Storytellers as Thieves
By Duncan Kennedy
So, storytellers as thieves …
- Seems like there are several ways to address this premise.
First, of course all storytellers are thieves! Unless the artist/orator in question developed the story in question entirely by themselves while serving tour of solo duty inside BioSphere X, then any good storyteller will have collected a variety of story crafting, narrative writing, and presentation nuggets from others they have observed. Just like any good performer is a serious study of others on stage, storytellers are no different. I’ll never forget being at the International Storytelling Festival in Jonesboro, TN some 20-years ago or so, and watching master storyteller Jay O’Callahan keeping a standing room only large festival tent wrapped around his finger as he wove his tale. In the middle of his wonderful craftsmanship, the straining sounds of a freight train’s horn wafted into the tent from off in the distance. The way the festival tent had been set up, the railroad tracks through town were right behind the stage where Jay was telling his story perched on a stool in front of a mic on a stand. There was no way he would finish his story in time, nor be able to talk over the train being that close using the PA system. So, instead, he wove the oncoming train into the story as if it were a completely intended and well-timed character joining the tale. It was magnificent and completely believable as it thundered by fully embraced into the story with such visceral effect. Looking around the room, you could see all the other storyteller there to watch the master at work make their mental note to add that simple trick into their bag of storytelling gags for some other time in the future. Just ask any comedian … it’s only wrong if you get caught.

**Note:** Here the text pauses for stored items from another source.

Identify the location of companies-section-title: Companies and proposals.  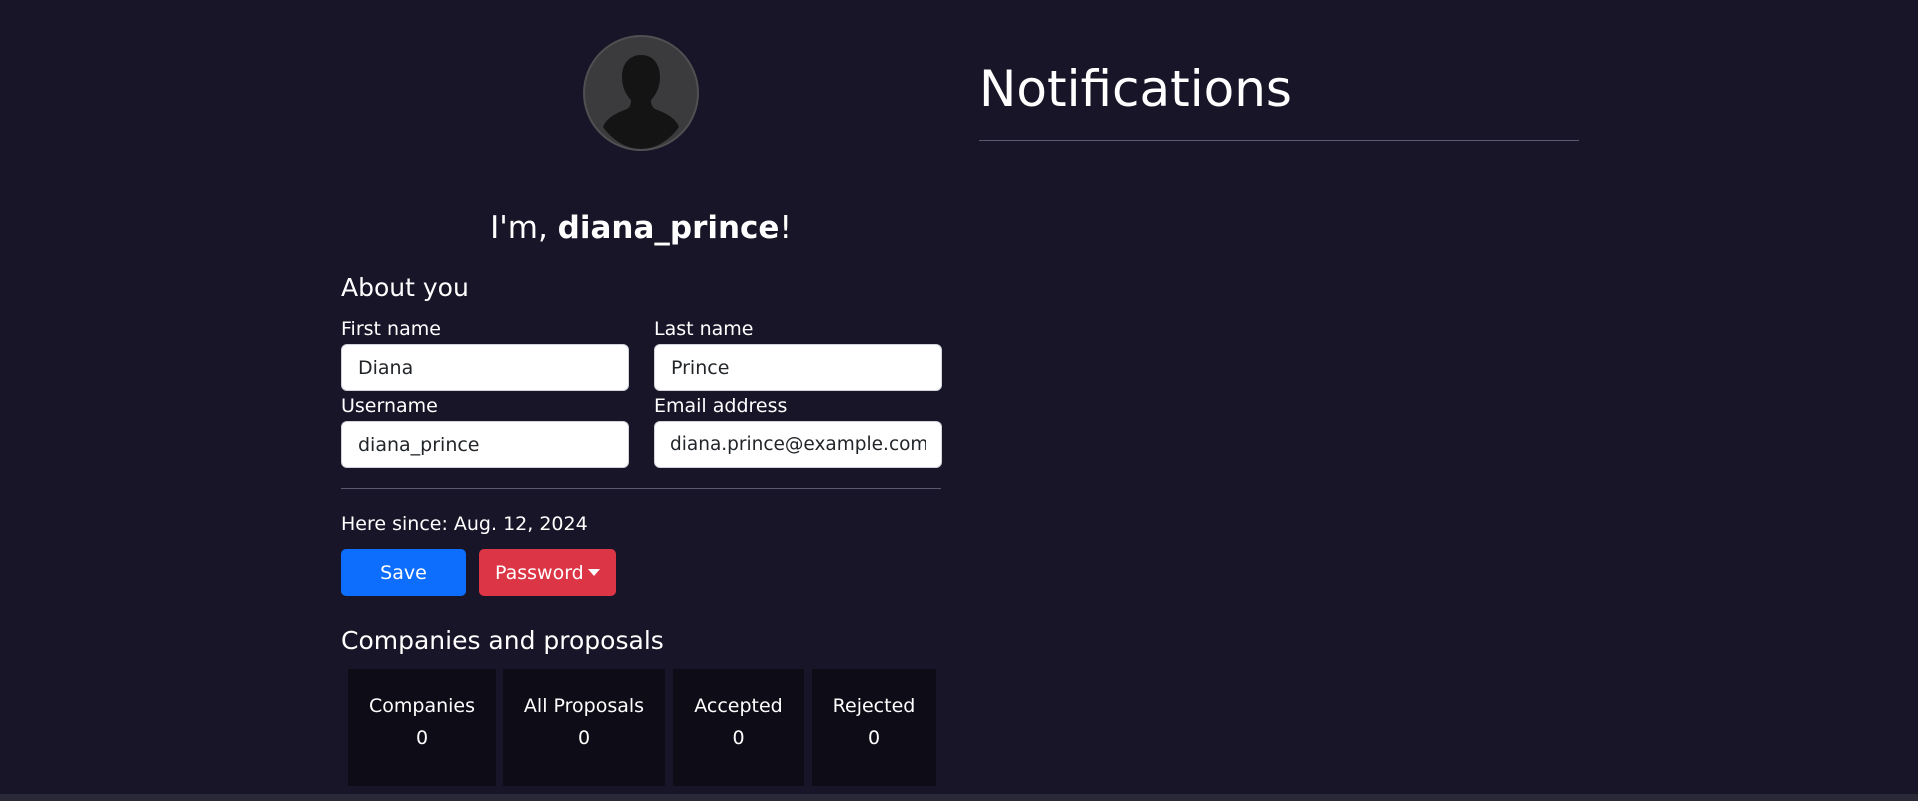
(502, 640).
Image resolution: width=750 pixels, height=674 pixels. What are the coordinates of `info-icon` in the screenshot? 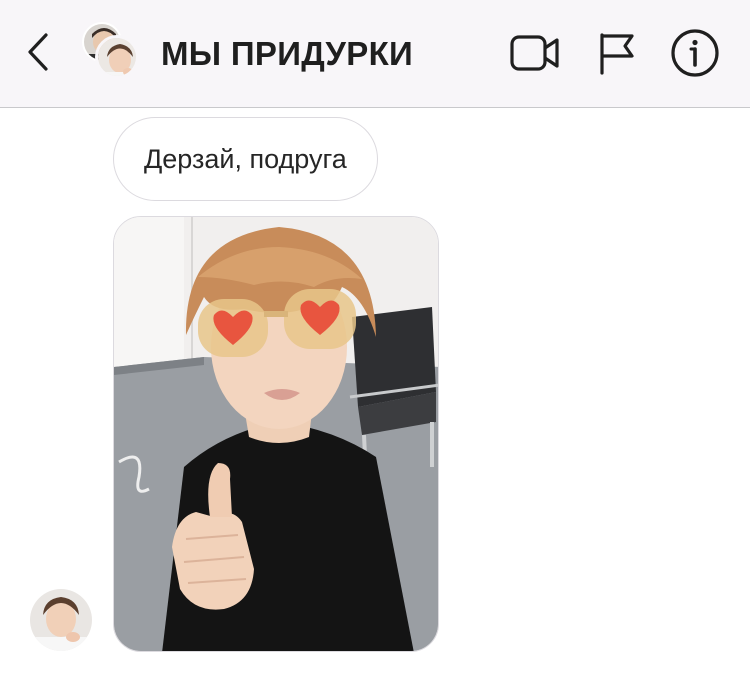 It's located at (695, 53).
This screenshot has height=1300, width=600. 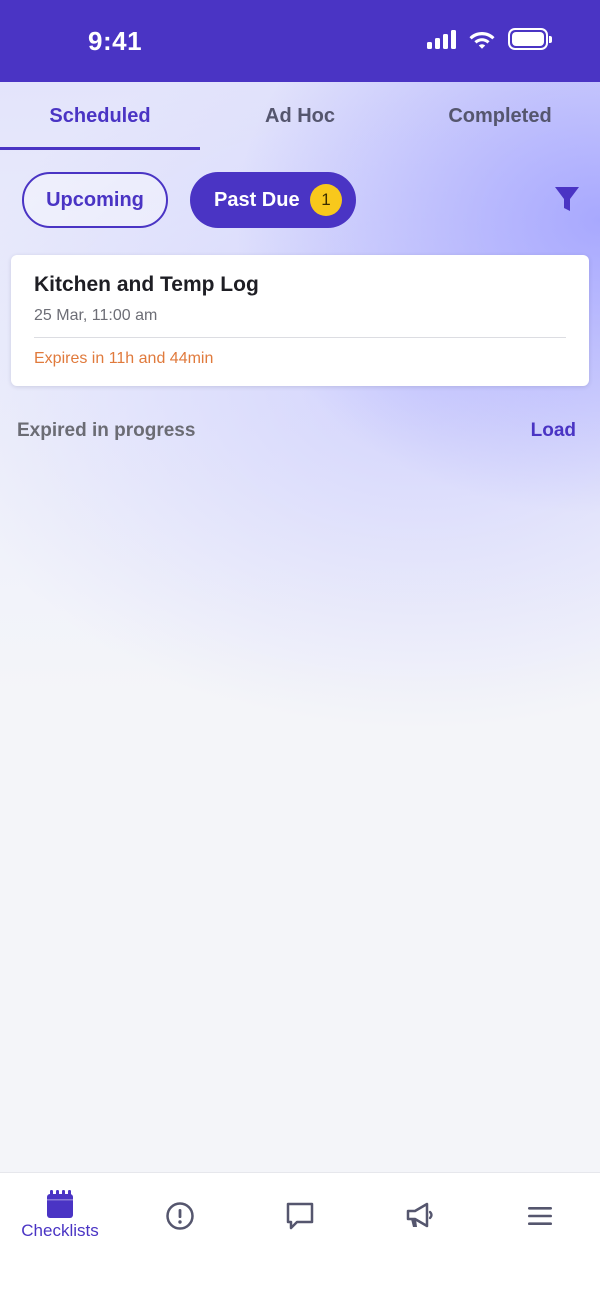 I want to click on bottom-nav: Checklists, so click(x=300, y=1236).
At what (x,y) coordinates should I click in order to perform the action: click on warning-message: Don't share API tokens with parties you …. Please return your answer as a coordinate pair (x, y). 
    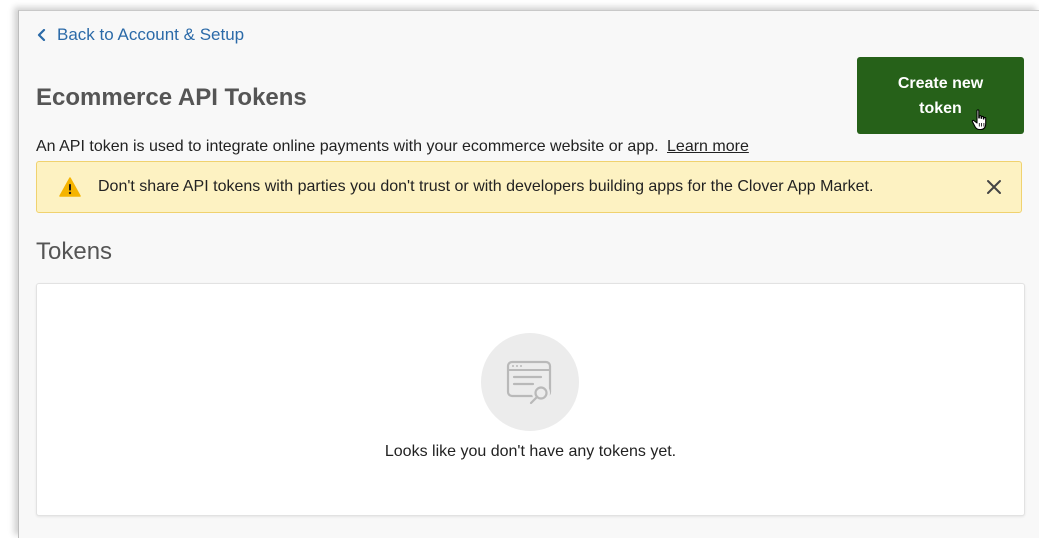
    Looking at the image, I should click on (486, 186).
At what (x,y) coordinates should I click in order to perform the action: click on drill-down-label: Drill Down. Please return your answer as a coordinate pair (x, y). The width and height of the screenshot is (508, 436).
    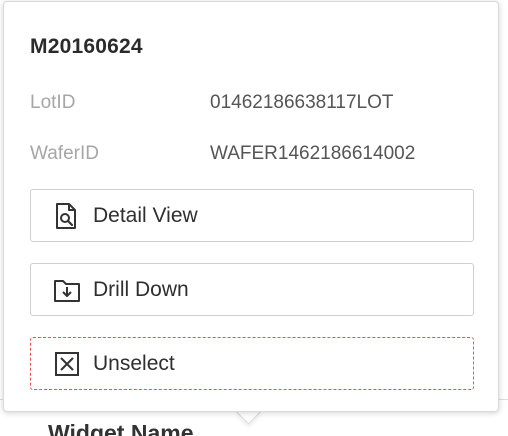
    Looking at the image, I should click on (141, 289).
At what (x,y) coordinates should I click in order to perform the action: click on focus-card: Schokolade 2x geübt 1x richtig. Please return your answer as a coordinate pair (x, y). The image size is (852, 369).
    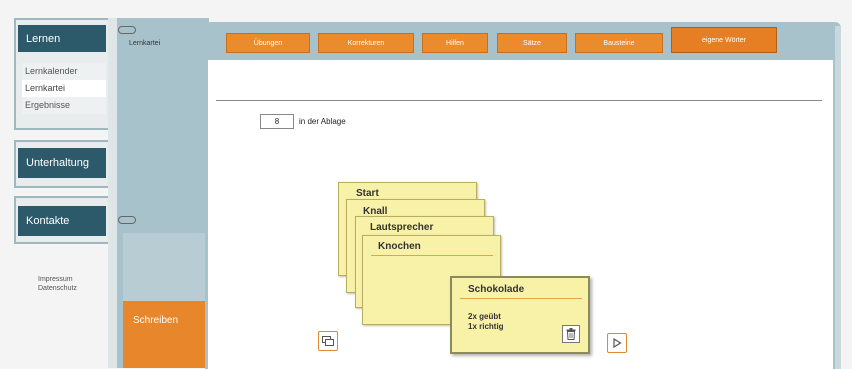
    Looking at the image, I should click on (520, 315).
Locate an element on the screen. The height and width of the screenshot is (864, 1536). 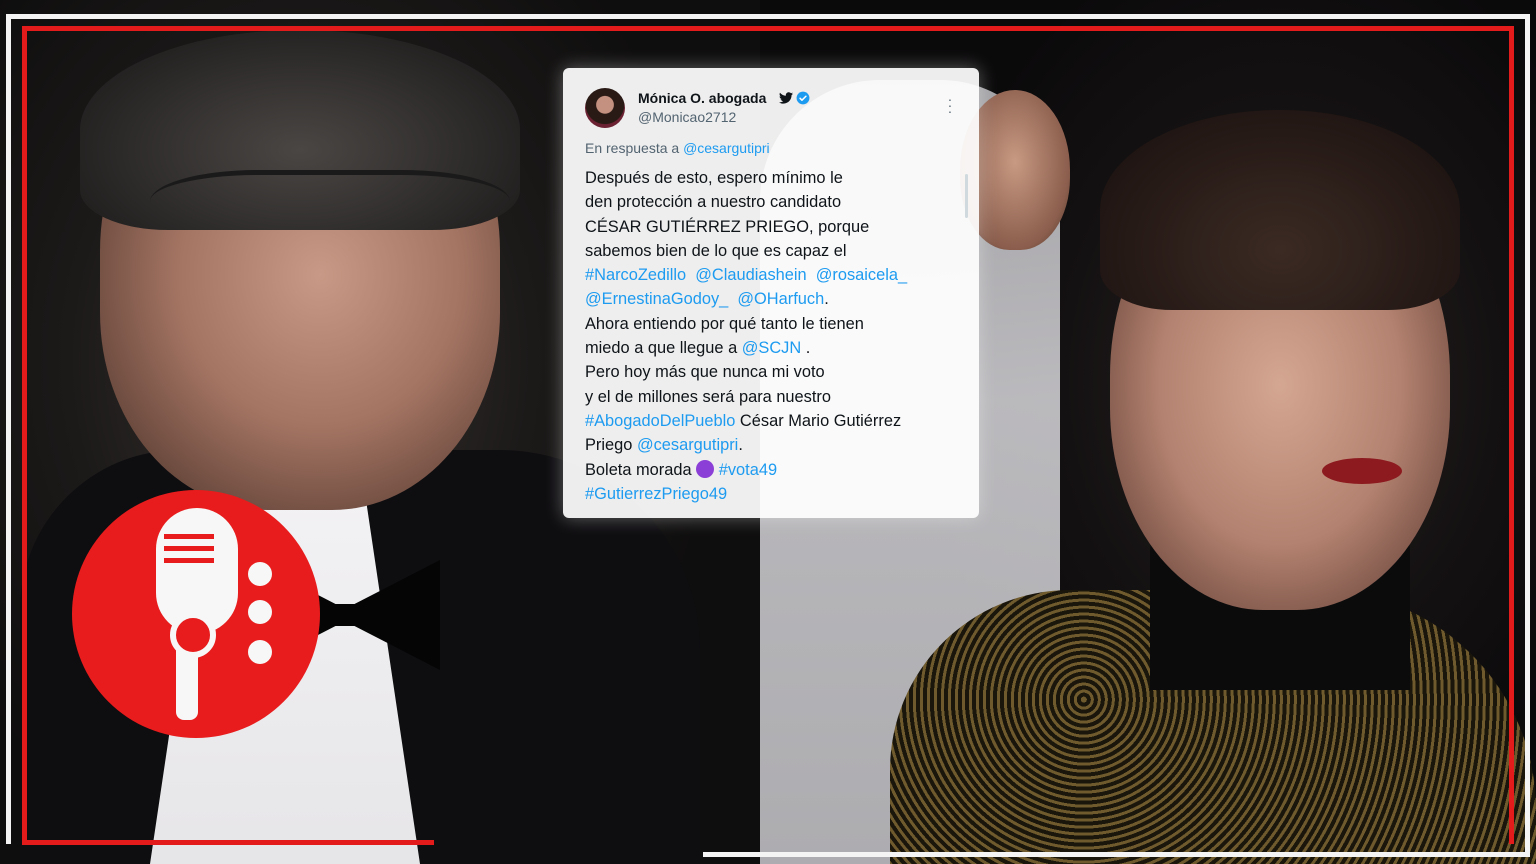
reply-prefix: En respuesta a is located at coordinates (632, 148).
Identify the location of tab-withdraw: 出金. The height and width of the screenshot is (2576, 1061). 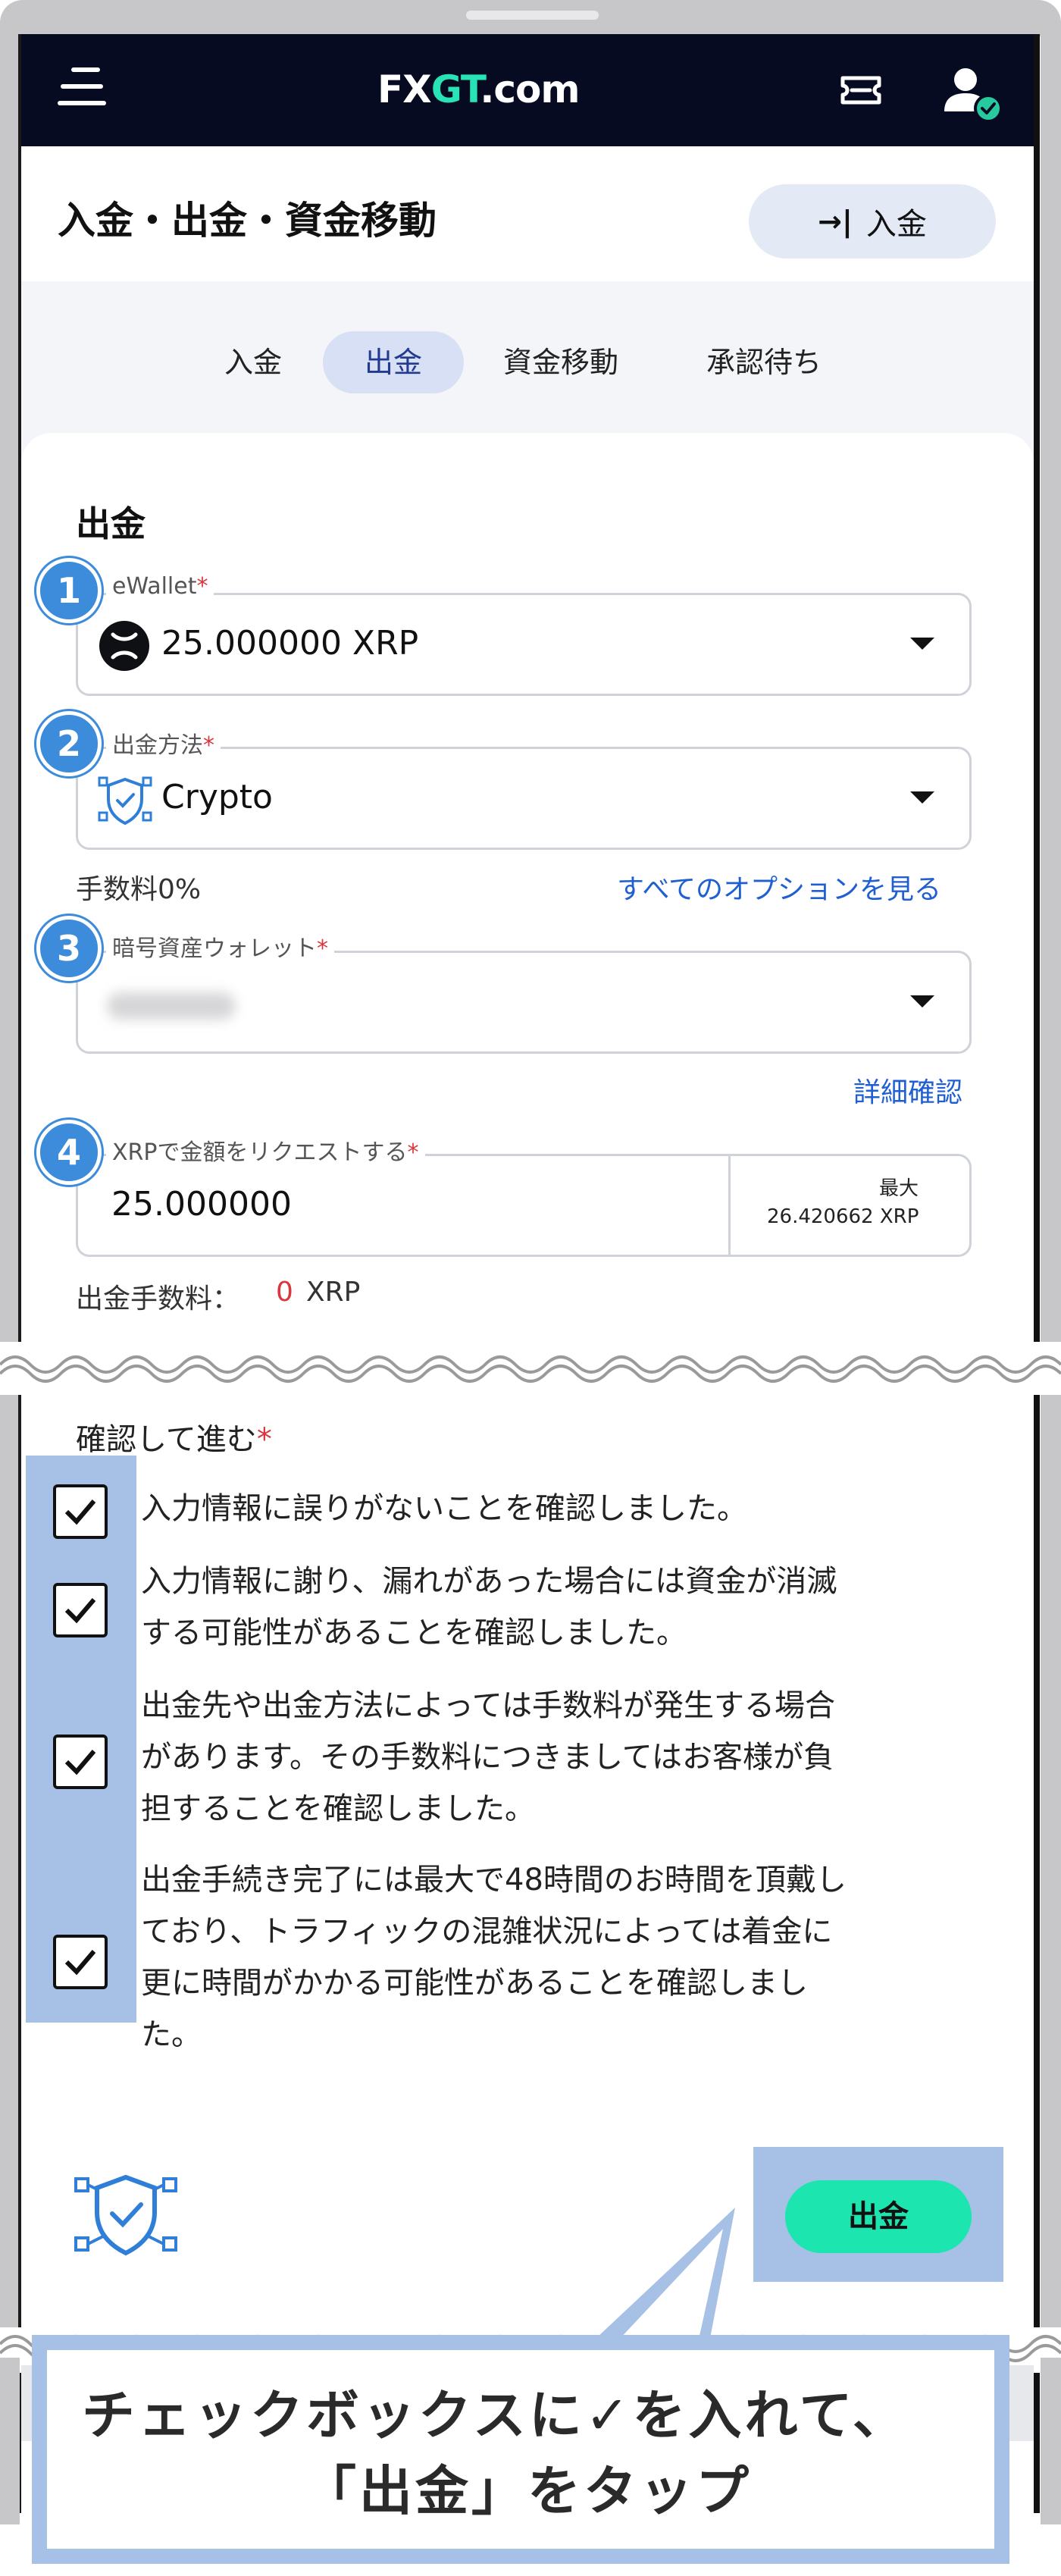
(394, 362).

I can also see storytellers as being thieves in the same way that some cultures view the taking of a photo as a means to steal the soul or spirit of the individual. Not that being the instigator or playing a part in the formation of a story means you lose any semblance of yourself once the storyteller shares their recollection, but therein lies the thievery. The storyteller has complete control over how that situation, experience, or event is carried into the future. The tale becomes the reality. This seizure of what really happened and deviations from it to maximize the impact or entertainment value of the story is akin to an omniscient narrator rewriting history. The storyteller has no responsibility to protect the truth, only to engage and hopefully entertain the listener. Riveted audiences and delighted applause are the only currencies here. Unfortunately, the truth can become a fictional concept when it comes to telling a good story. So, in the same way that some spiritual societies worried that capturing an image of themselves would in some way also harness or confine their inner being or soul, the same can be said about the storyteller and how they shape/craft/hone a tale for optimum effect. What once was may no longer be recognizable or even remain. Think of the persuasive power that town criers and news readers back in the day had to sway an audience in how they reported the news. It continues today in how we now screen sources of news first to recognize/understand any potential bias and then filter what is shared with us in order to discern meaningful or actionable truth. Shameful, but that’s how it is.
Finally, storytellers can often be thieves of our own imaginations. The power they wield in conjunction with our own innate laziness and herd-like habits enables them to shape, if not command, the story universes we allow ourselves to conceive and co-exist within. George Lucas, Gene Roddenberry, and Ray Bradbury are masterful storytellers. Yet their disparate visions of fictional futures whether a long time ago in a galaxy far, far away, or out along the final frontier, or atop a bonfire across the street have dominated a seemingly preordained conceptual space that allows the rest of us to envision our own imaginative depictions of the future. Being a prolific writer can over time generate torrential singularities that overwhelm genres. Try telling a horror story while Steven King was actively commanding that category to satiate his penchant for crafting scary tales, or recount a legal conundrum in the days of John Grisham, or share a crime drama while Dick Wolf was at it, not to mention describe a potential military or intelligence stand-off courtesy of Tom Clancy. Not that any of these talented and successful storytellers were bad people or had ill intensions. But the powerful expanding story universes they created became so massive that they absorbed an incalculable number of nascent ideas or concepts that never got to form in this finite metaphor. There’s always plenty of room in the real universe cause it gets to make the rules, otherwise expressed as, it is what it is. Maybe this has more to do with studio executives and network gatekeepers, but the resulting gravitational impact these storytellers have had on any alternate creative thoughts and depictions is palpable.
Storytellers as thieves – can’t wait to see who pockets any nuggets from this post. Just hope I haven’t shut down anyone else’s notions about it.